Description: The product of two polynomials expressed as group sum of scaled monomials. (Contributed by AV, 20-Oct-2019.)

**Hypotheses**
Ref	Expression
ply1mulgsum.p	⊢ 𝑃 = (Poly₁‘𝑅)
ply1mulgsum.b	⊢ 𝐵 = (Base‘𝑃)
ply1mulgsum.a	⊢ 𝐴 = (coe₁‘𝐾)
ply1mulgsum.c	⊢ 𝐶 = (coe₁‘𝐿)
ply1mulgsum.x	⊢ 𝑋 = (var₁‘𝑅)
ply1mulgsum.pm	⊢ × = (._r‘𝑃)
ply1mulgsum.sm	⊢ · = ( ·_𝑠 ‘𝑃)
ply1mulgsum.rm	⊢ ∗ = (._r‘𝑅)
ply1mulgsum.m	⊢ 𝑀 = (mulGrp‘𝑃)
ply1mulgsum.e	⊢ ↑ = (._g‘𝑀)

**Assertion**
Ref	Expression
ply1mulgsum	⊢ ((𝑅 ∈ Ring ∧ 𝐾 ∈ 𝐵 ∧ 𝐿 ∈ 𝐵) → (𝐾 × 𝐿) = (𝑃 Σ_g (𝑘 ∈ ℕ₀ ↦ ((𝑅 Σ_g (𝑙 ∈ (0...𝑘) ↦ ((𝐴‘𝑙) ∗ (𝐶‘(𝑘 − 𝑙))))) · (𝑘 ↑ 𝑋)))))

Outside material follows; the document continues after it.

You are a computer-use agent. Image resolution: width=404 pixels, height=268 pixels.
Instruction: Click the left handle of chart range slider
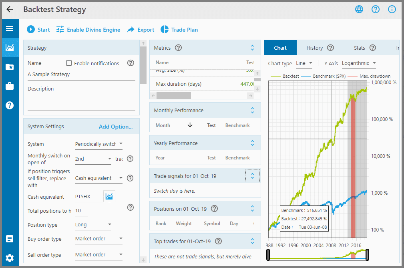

Distinct variable groups: 𝐴,𝑙 𝐵,𝑙 𝐶,𝑙 𝐾,𝑙 𝐿,𝑙 𝑅,𝑙 𝐴,𝑘 𝐵,𝑘 𝐶,𝑘 𝑘,𝐾 𝑘,𝐿 𝑅,𝑘 ∗ ,𝑘,𝑙 𝑘,𝑋 ↑ ,𝑘 · ,𝑘 𝑃,𝑘 ∗ ,𝑙 Allowed substitution hints: 𝑃(𝑙) · (𝑙) × (𝑘,𝑙) ↑ (𝑙) 𝑀(𝑘,𝑙) 𝑋(𝑙)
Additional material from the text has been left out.